- **RECORD SET**

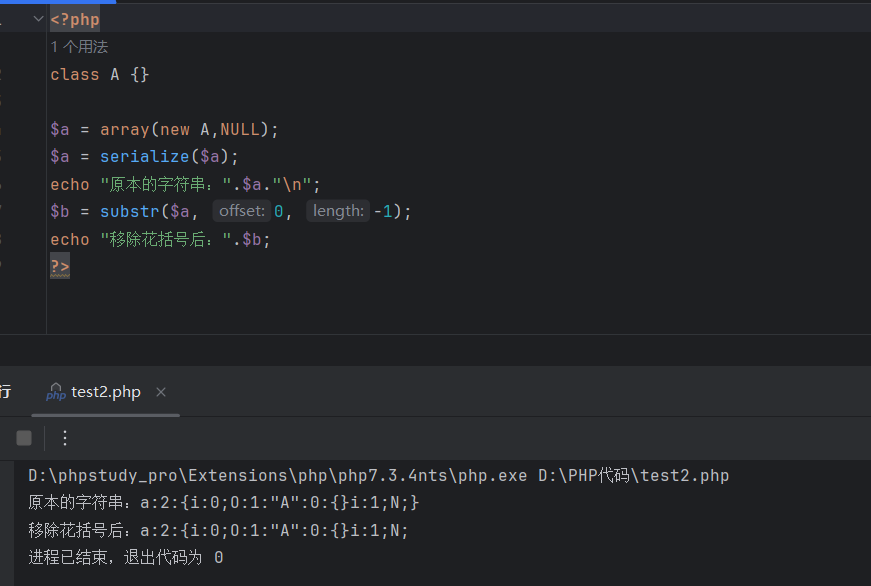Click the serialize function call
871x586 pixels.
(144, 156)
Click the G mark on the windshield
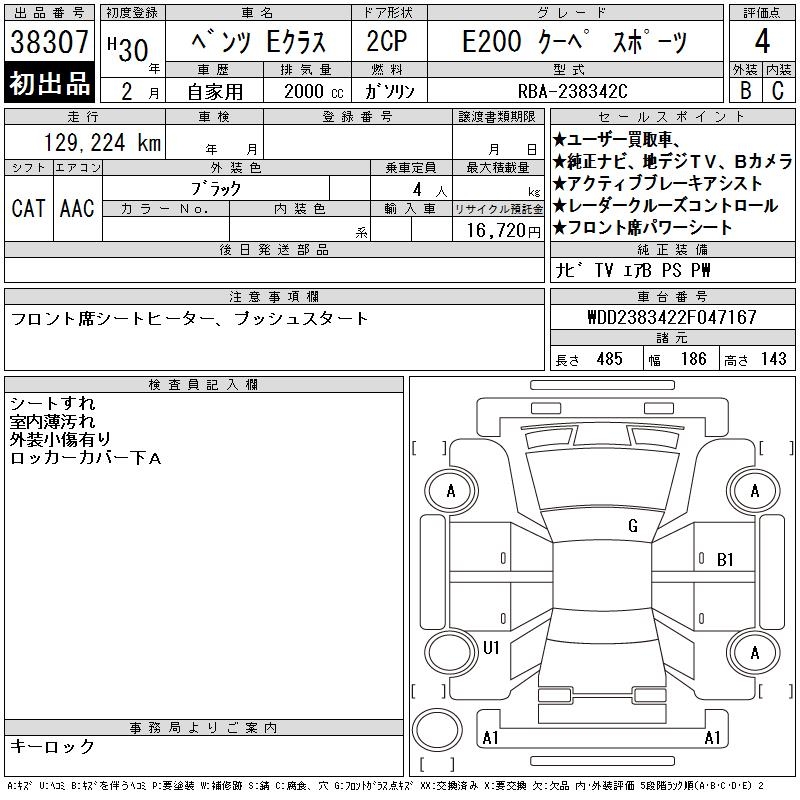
...
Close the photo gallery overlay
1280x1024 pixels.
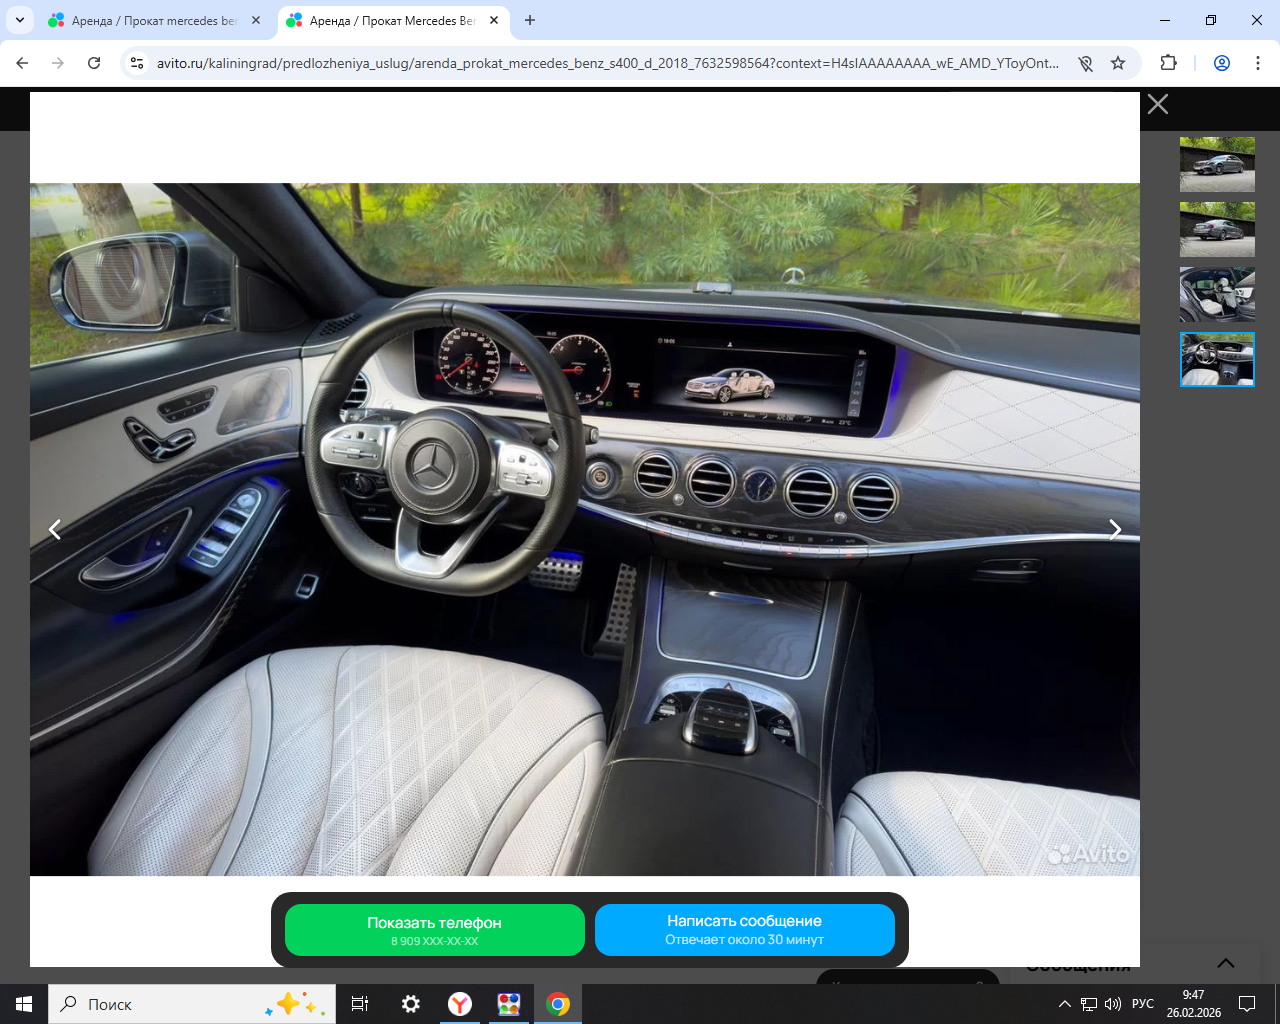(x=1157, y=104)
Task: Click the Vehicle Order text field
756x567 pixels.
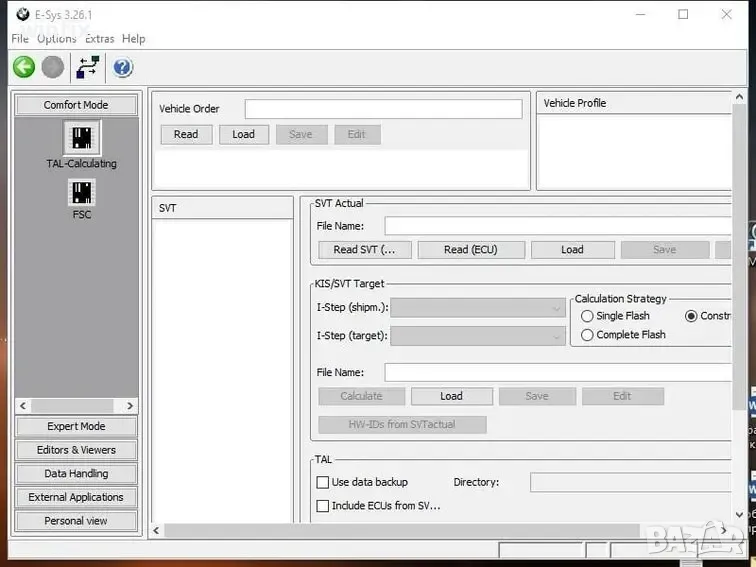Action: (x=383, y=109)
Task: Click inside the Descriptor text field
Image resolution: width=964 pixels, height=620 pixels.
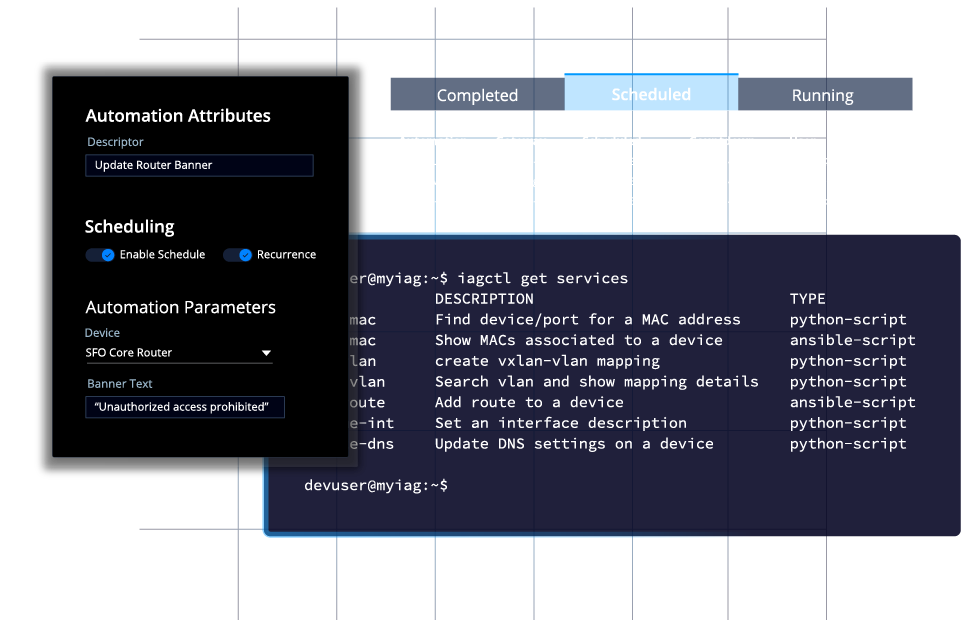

- **ASSIGNED TASK**
Range to copy from the listing above: the line containing "1280x1024 pixels." down to the line containing "Image resolution: width=964", both included. Reproduce it exactly, minus the pictures, and add nothing.

- **PROBLEM SOLUTION**
1280x1024 pixels.
(x=1157, y=104)
Task: Click the Vehicle Order text field
756x567 pixels.
Action: (x=383, y=109)
Task: Click inside the Descriptor text field
Image resolution: width=964 pixels, height=620 pixels.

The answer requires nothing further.